Now lets break this down piece by piece
-If you're building a fighter for space combat 300 years into the future, do you want something big, bulky, and easy to hit? NO.-
I agree, but wants don't translate to ability. Also, is there a need for it? If a fighter has shields, and decent maneuvering ability, it doesnt need an extremly small profile.
-The Apollo went down rather easily without sheilds, hull plating on fighters (with the exception of heavy assault) doesnt appear thick-
1. opinion, 2. define thick. there are limits to how much you can armour plate something. Keep in mind that the apollo is the FIRST terran fighter.
- A gravity well? You're crazy.-
a better explaination would be a computer controlled system of thrusters, but either way, theres thing take up space and have mass. And while objects have no weight is space, they have mass, and it takes energy to move a mass- its a small thing called inertia, you'll learn about it in physics.
-Bigass radar? Don't kid yourself, instrumentation like that doesnt take much room- and how do you know? have you ever opened up the nose cone of a fighter and looked at the avionics?
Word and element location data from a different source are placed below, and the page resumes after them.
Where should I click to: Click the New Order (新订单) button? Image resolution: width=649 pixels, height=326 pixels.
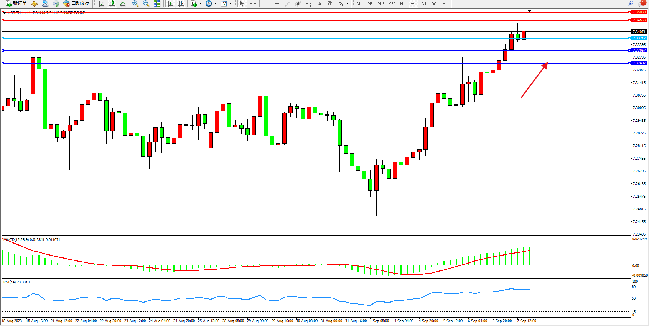(16, 3)
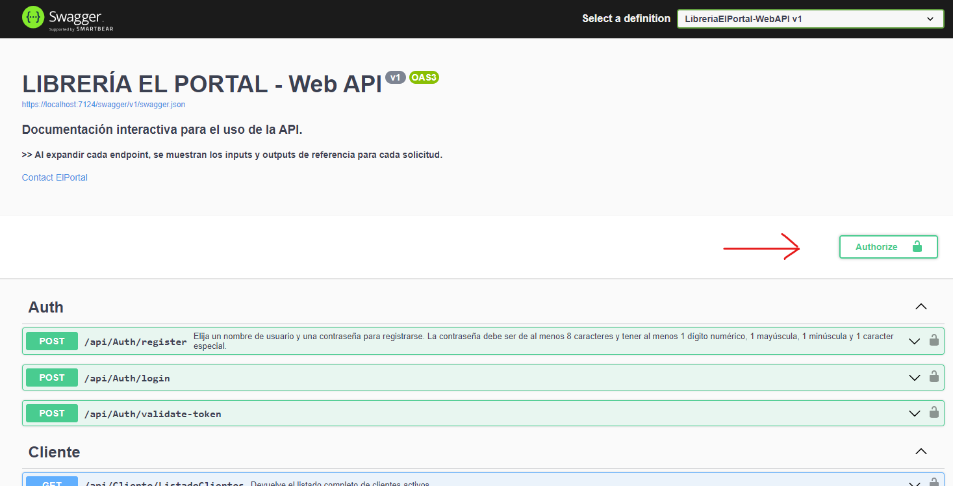Click the Auth section heading

pyautogui.click(x=46, y=307)
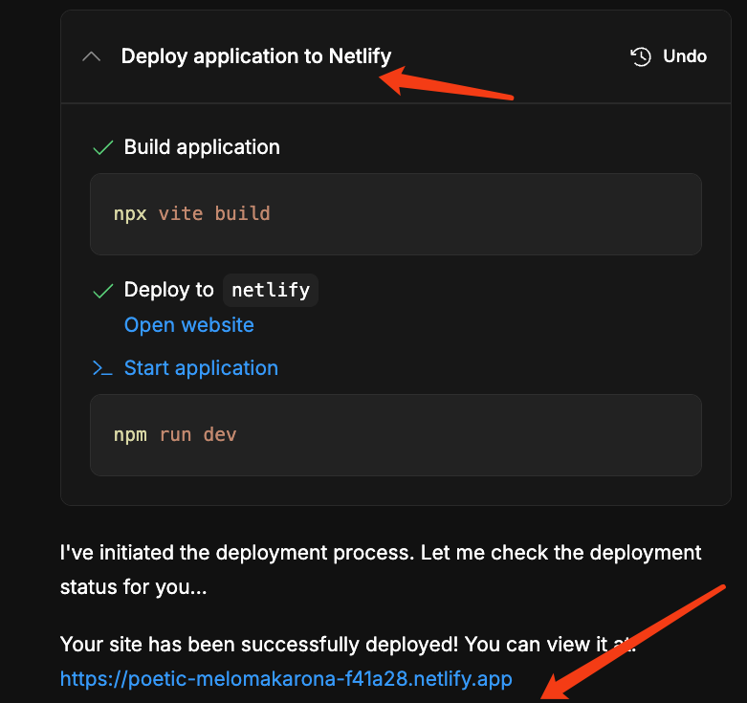Click the 'Your site has been successfully deployed' text
This screenshot has height=703, width=747.
pyautogui.click(x=348, y=645)
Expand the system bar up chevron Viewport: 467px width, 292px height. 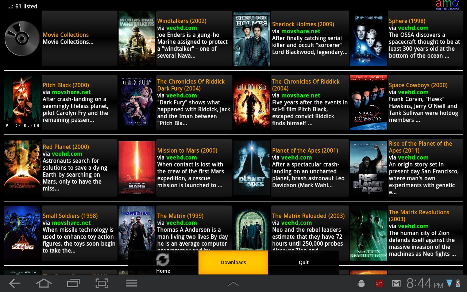click(233, 284)
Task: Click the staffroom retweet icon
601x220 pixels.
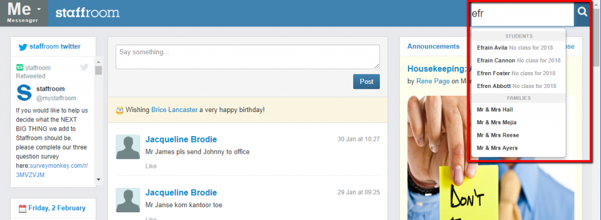Action: [19, 68]
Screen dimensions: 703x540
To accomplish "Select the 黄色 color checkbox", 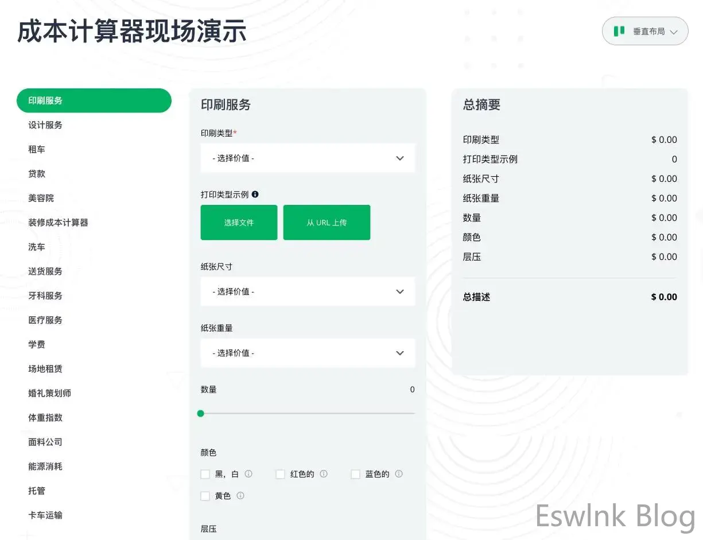I will tap(205, 496).
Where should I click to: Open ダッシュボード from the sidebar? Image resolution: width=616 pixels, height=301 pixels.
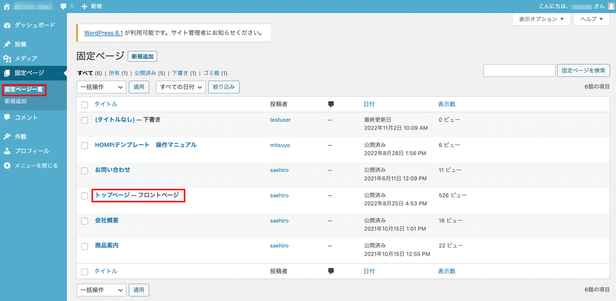pyautogui.click(x=34, y=25)
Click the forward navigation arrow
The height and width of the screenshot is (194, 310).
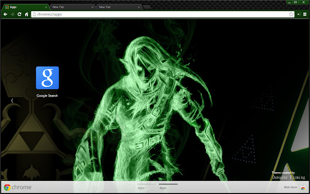pyautogui.click(x=12, y=15)
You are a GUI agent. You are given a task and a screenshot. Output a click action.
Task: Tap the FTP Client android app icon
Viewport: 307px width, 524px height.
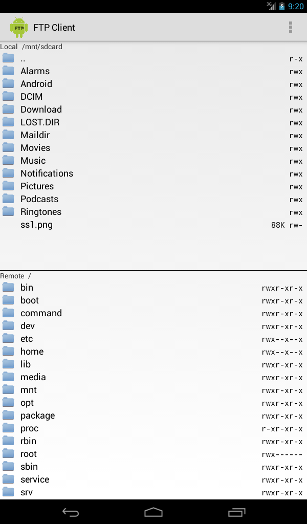tap(19, 27)
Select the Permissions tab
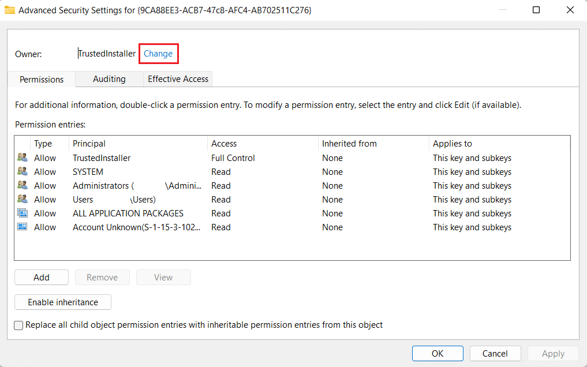The width and height of the screenshot is (587, 367). 41,79
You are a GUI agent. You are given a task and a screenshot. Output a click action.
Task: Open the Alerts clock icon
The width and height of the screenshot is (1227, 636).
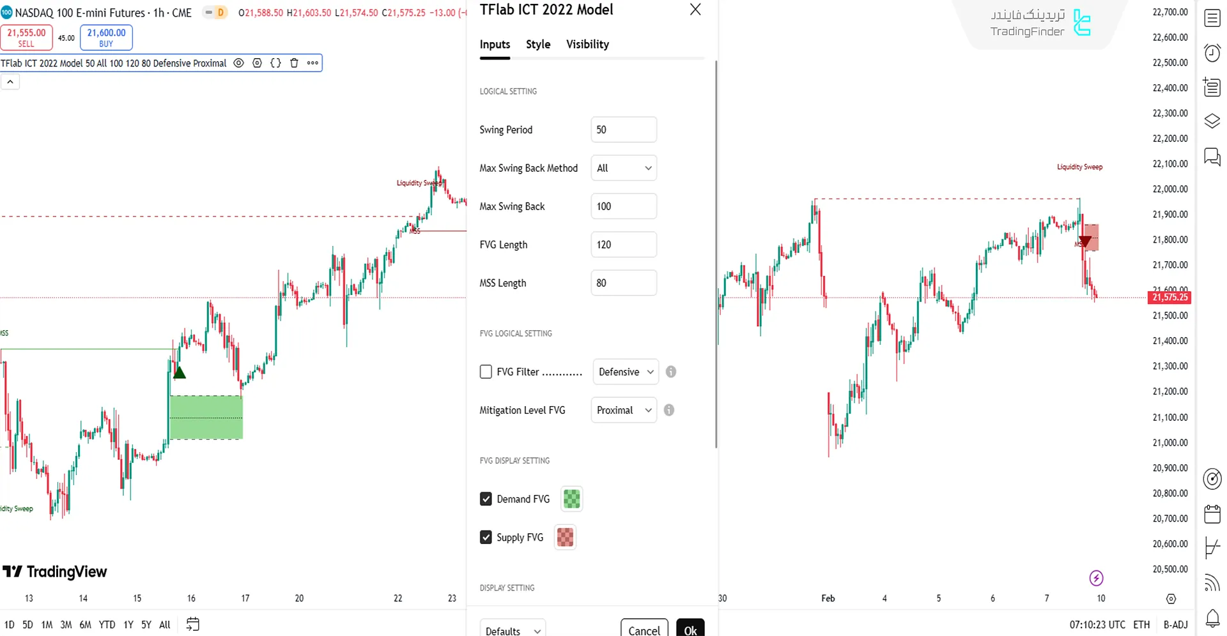(x=1212, y=52)
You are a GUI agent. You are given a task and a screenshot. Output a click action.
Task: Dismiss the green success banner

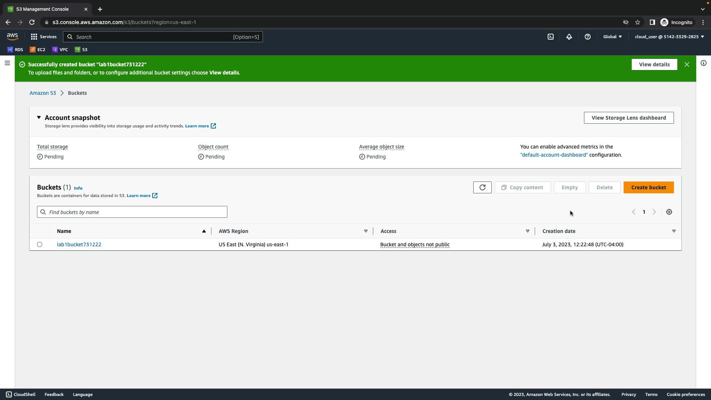(x=687, y=64)
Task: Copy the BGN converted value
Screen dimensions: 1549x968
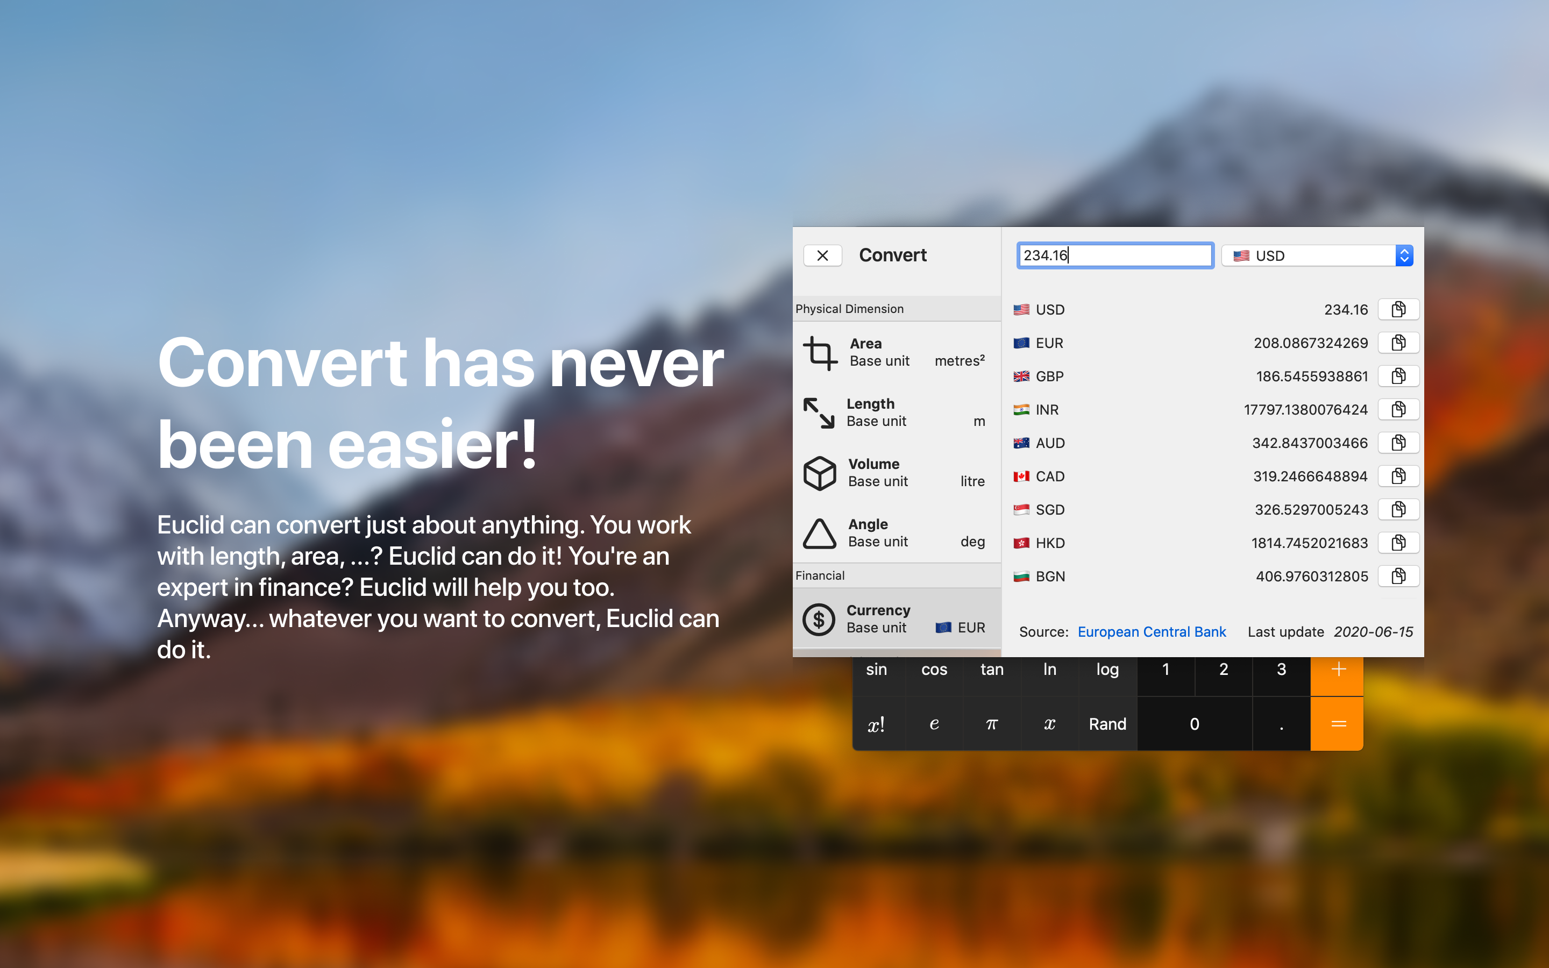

Exibit A - slightly modified 15-B If you look closely there's a seam in the nose come that allows the cone to swing away. That entire section houses the radar. You and about 5 of your frinds could fit in there. Now I believe the radar on an F-15 has a range of around a few hundred miles. Have you ever seen a full sized radar station? They don't even cover the whole planet but are magnitudes of size larger(think radio telescope). Now scale that up to enable a radar range large enought to cover an entire system. Then scale that down for 300 years of advancement and take a HUGE leap of faith and you have something that can fit in the nose cone of perseus.
-engines dont need to be 12 meters in length, and if they are that big, a fuel tank is probably included in the assembly.-
Why dont they need to be 12 meters in length? What do you know about the fusion process that qualifies you to say that? The engines on a f15 are about 4 meters long and all they are is an intake, a compressor, a fuel injector, combustion zone, and exhaust. For a fusion powered craft, you'd need the actual fusion reactor, plus the engines. And strictly speaking, putting the fuel supply near the engine is not the safest engineering practice. Especially if is hydrogen, one of the most natuarally explosive elements and incidentally, also used to power fusion reactions.
-Also, if you paid attention to the cb about subspace, the drive looks relatively simplistic, were it big they would have had one hell of a time installing them into already built hulls not designed for them in FS1.-
looks simple doesnt mean is simple. and you dont know how massive it is either
-the computer parts that go into modern fighters are far smaller than those that go into your laptop-
are they really? you sure about that? cause I've seen them.
-Finally, if you look at the pilot anis you'll notice that they are wearing quite a space suit even though their helmets aren't sealed, this suggests no cockpit heating and relatively little creature comforts within the cockpit.-
like venom said- that cockpit is pressurized. That alone says its heated, if you understood what it means to pressurize a cockpit. An unheated, unshielded cockpit in earths orbit would be 400 degrees F on the side facing the sun, and -200 in the shade. The atmosphere in the cockput would condense, and the pilot would die. All the spacesuit tells us is that command wants their pilots to live if they have to eject.
-I would also point out that I see no indication of fighters being meant to or capable of flying around for hours.-
Pilots run patrols. And patrols last for HOURS
that being said, it is a game, and not even a simulation.